Exercise details => This exercise asks for an exact copy of every entry below, with pictures omitted.

Provided data =>
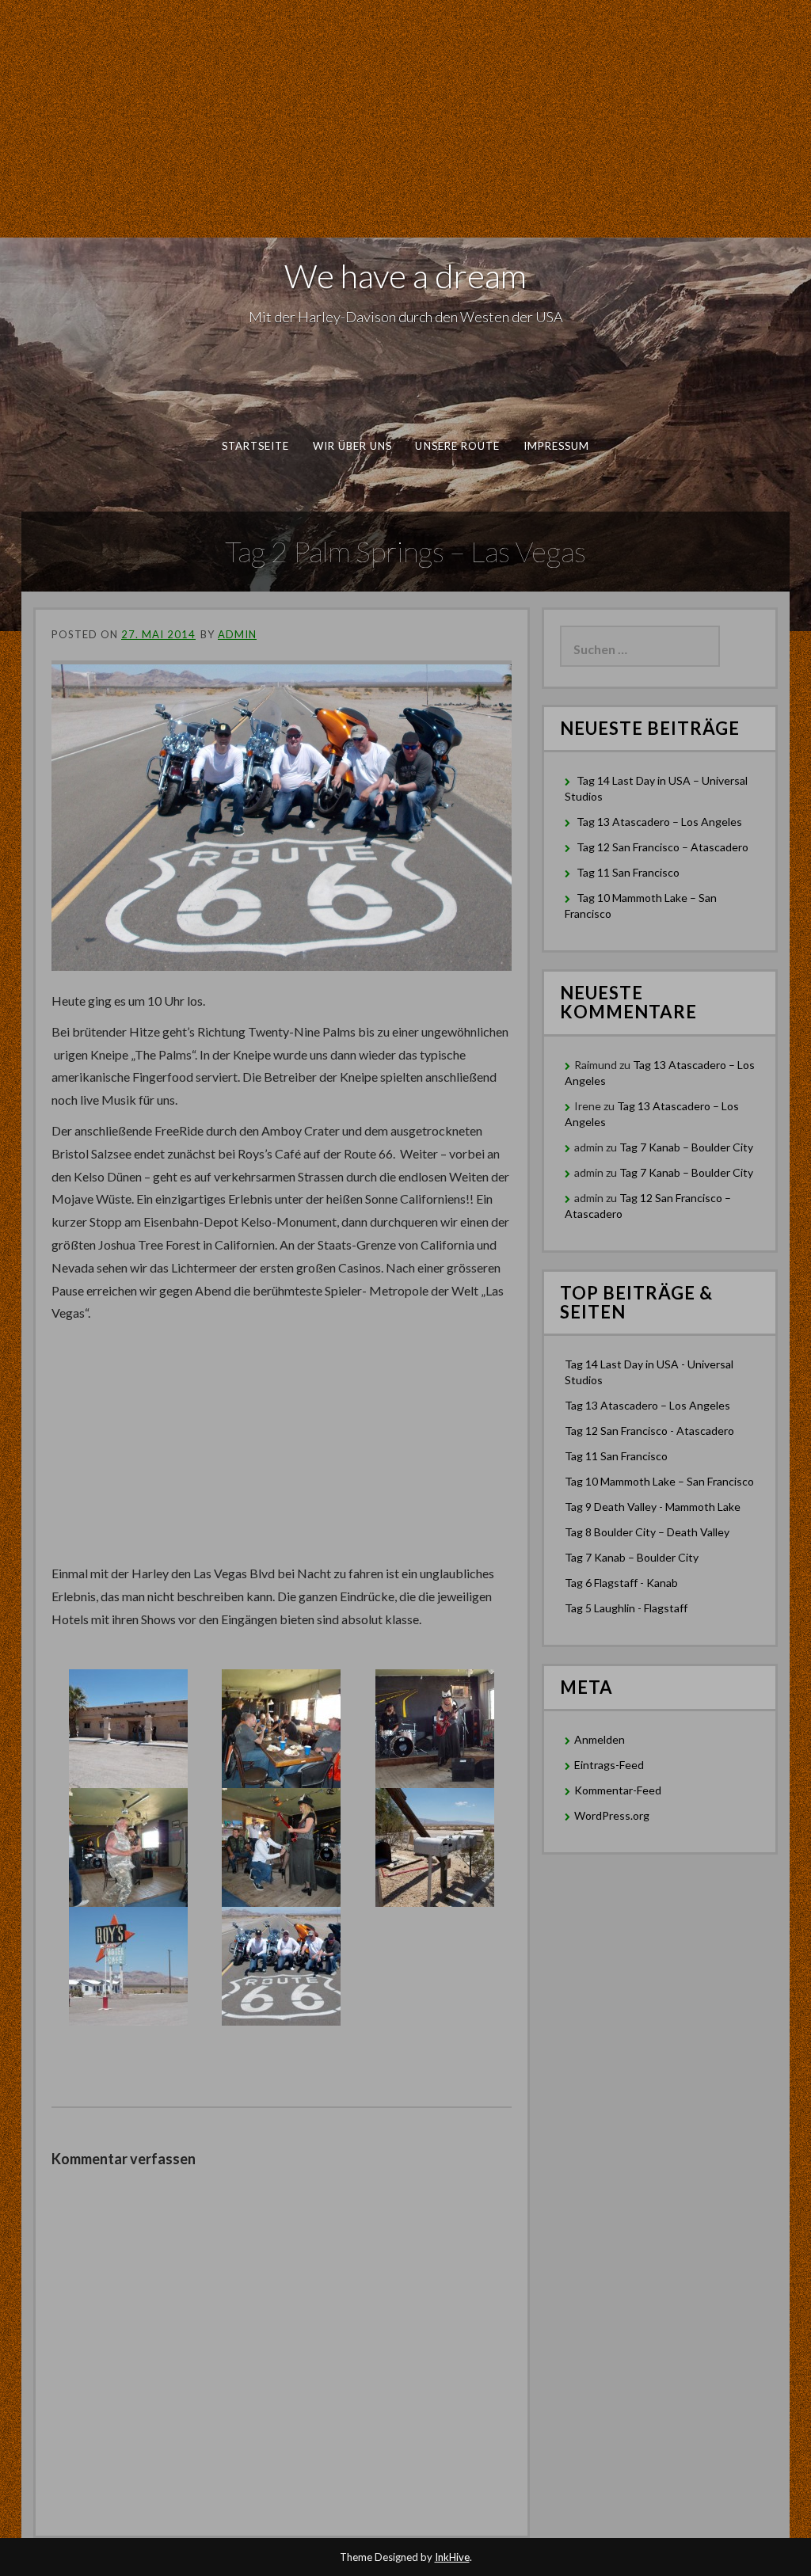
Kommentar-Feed (617, 1790)
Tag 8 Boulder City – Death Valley (647, 1532)
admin (237, 634)
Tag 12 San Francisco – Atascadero (662, 847)
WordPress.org (611, 1815)
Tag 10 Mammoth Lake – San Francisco (659, 1481)
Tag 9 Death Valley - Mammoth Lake (653, 1506)
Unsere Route (457, 445)
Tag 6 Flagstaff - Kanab (621, 1582)
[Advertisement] (405, 119)
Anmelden (599, 1739)
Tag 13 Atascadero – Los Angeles (659, 821)
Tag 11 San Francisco (628, 872)
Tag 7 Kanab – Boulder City (686, 1147)
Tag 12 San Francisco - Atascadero (649, 1430)
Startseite (256, 445)
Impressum (557, 445)
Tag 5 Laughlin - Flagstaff (626, 1608)
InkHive (452, 2557)
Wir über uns (353, 445)
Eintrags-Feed (609, 1764)
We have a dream (405, 275)
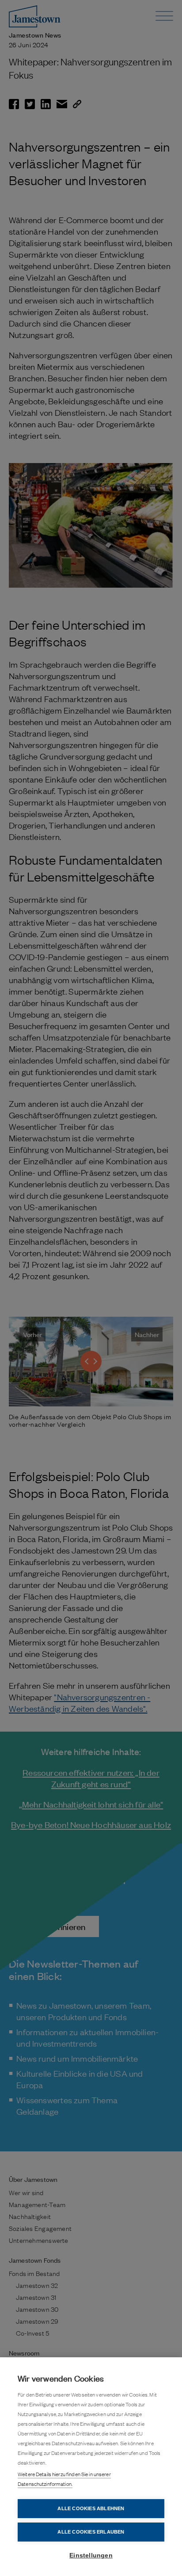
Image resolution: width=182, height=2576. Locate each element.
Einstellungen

Completed task =>
Kommentar-Feed (617, 1790)
Tag 8 Boulder City – Death Valley (647, 1532)
admin (237, 634)
Tag 12 San Francisco – Atascadero (662, 847)
WordPress.org (611, 1815)
Tag 10 Mammoth Lake – San Francisco (659, 1481)
Tag 9 Death Valley - Mammoth Lake (653, 1506)
Unsere Route (457, 445)
Tag 6 Flagstaff - Kanab (621, 1582)
[Advertisement] (405, 119)
Anmelden (599, 1739)
Tag 13 Atascadero – Los Angeles (659, 821)
Tag 11 San Francisco (628, 872)
Tag 7 Kanab – Boulder City (686, 1147)
Tag 12 San Francisco - Atascadero (649, 1430)
Startseite (256, 445)
Impressum (557, 445)
Tag 5 Laughlin - Flagstaff (626, 1608)
InkHive (452, 2557)
Wir über uns (353, 445)
Eintrags-Feed (609, 1764)
We have a dream (405, 275)
Image resolution: width=182, height=2576. Locate each element.
Einstellungen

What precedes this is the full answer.